Digitaler Stress – ein allgemeines Arbeitskonzept
Im Forschungsverbund wird das Phänomen „digitaler Stress“ aus einer Vielzahl verschiedener Stresstheorien betrachtet, welche sich jeweils auf einen Teilaspekt des Stressprozesses fokussieren und sich in drei Bereich einteilen lassen: in die Psychologie, die Wirtschaftsinformatik und Sozialwissenschaften/Informatik/Medizin. Bevor diese Konzepte in ihren Spezifika genauer erörtert werden, ist es zunächst wichtig ein generelles Verständnis von digitalem Stress vorzulegen. Hierzu dient das folgende „Arbeitskonzept“:
Digitaler Stress ist Stress im Kontext von digitalen Technologien und Medien (DTM). Das heißt, dass digitaler Stress ein Prozess ist, in dem ein Individuum die Anforderungen aus dem Umgang mit digitalen Technologien und Medien ins Verhältnis zu den eigenen verfügbaren Ressourcen setzt. Übersteigen die Anforderungen die Ressourcen, kann eine Stressreaktion entstehen. Diese Stressreaktion selbst kann physiologisch, emotional, kognitiv und verhaltensbezogene Bestandteile haben und dabei sowohl kurzfristige Folgen für das Verhalten wie auch Langzeitfolgen, z.B. in Bezug auf die Gesundheit implizieren. Der Einfluss von digitalem Stress auf Körper und Psyche kann durch subjektive Selbstauskunft, Fremdbeobachtungen oder physiologische Biomarker, gemessen werden.
Digitaler Stress als Prozess kann bewusst oder unbewusst ablaufen – dies hängt ganz von den jeweiligen Anforderungen ab.
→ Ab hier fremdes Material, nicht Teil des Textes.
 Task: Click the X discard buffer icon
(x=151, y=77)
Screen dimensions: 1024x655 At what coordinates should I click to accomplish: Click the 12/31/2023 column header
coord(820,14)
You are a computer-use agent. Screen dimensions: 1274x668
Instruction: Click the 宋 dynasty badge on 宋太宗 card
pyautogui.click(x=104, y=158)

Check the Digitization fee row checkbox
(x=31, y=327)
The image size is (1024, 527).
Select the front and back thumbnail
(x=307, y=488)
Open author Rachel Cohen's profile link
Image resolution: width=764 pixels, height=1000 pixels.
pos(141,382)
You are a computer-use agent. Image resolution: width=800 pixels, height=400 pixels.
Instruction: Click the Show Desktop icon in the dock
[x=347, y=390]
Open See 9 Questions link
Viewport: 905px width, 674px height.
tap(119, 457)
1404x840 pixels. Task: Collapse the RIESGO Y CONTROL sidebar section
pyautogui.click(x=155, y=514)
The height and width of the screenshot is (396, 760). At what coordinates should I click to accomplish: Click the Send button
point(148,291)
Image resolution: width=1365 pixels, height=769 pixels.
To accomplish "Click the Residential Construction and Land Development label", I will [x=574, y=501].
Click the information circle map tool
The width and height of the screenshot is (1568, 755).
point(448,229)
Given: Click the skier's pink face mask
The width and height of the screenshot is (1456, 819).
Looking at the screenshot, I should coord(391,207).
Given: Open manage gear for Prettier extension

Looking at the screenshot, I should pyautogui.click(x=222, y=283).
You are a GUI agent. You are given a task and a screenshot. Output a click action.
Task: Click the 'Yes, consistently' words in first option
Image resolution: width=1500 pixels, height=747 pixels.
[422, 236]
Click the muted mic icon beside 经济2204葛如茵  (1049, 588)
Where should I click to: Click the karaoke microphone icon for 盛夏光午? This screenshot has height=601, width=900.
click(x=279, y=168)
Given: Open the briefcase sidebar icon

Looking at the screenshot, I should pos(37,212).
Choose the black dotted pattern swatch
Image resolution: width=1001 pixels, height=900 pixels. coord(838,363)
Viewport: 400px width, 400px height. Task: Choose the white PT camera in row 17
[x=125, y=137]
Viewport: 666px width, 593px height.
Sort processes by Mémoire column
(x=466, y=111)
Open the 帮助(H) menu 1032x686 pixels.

Diese Anforderungen können entweder direkt oder indirekt sein und aus dem individuellen Umgang mit DTM resultieren oder aus dem Umgang des Umfelds mit DTM. Die verfügbaren (kognitiven) Ressourcen des Individuums, die zur Bewältigung von digitalem Stress nötig sind, schließen spezifische Kompetenzen, wie beispielsweise auch die eigene Medienkompetenz mit ein.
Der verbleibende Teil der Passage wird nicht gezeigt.